• RECORDS FOR THIS TASK
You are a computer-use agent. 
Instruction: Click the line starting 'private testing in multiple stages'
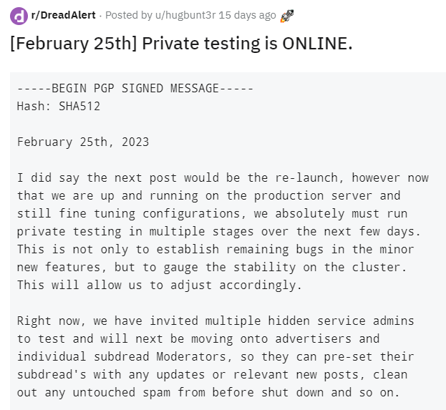[x=219, y=231]
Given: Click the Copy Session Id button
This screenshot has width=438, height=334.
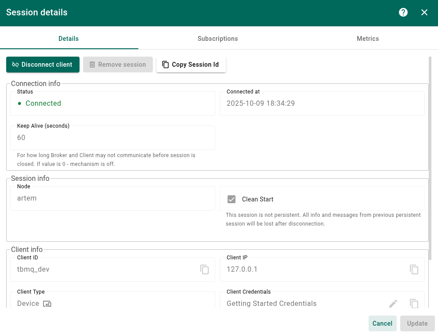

• PROMPT
Omit the pictures, and quote the material above exactly as given.

• ANSWER BOX
You are a computer-use agent. 
Instruction: Click the line starting 'private testing in multiple stages'
[x=219, y=231]
Given: Click the Copy Session Id button
This screenshot has width=438, height=334.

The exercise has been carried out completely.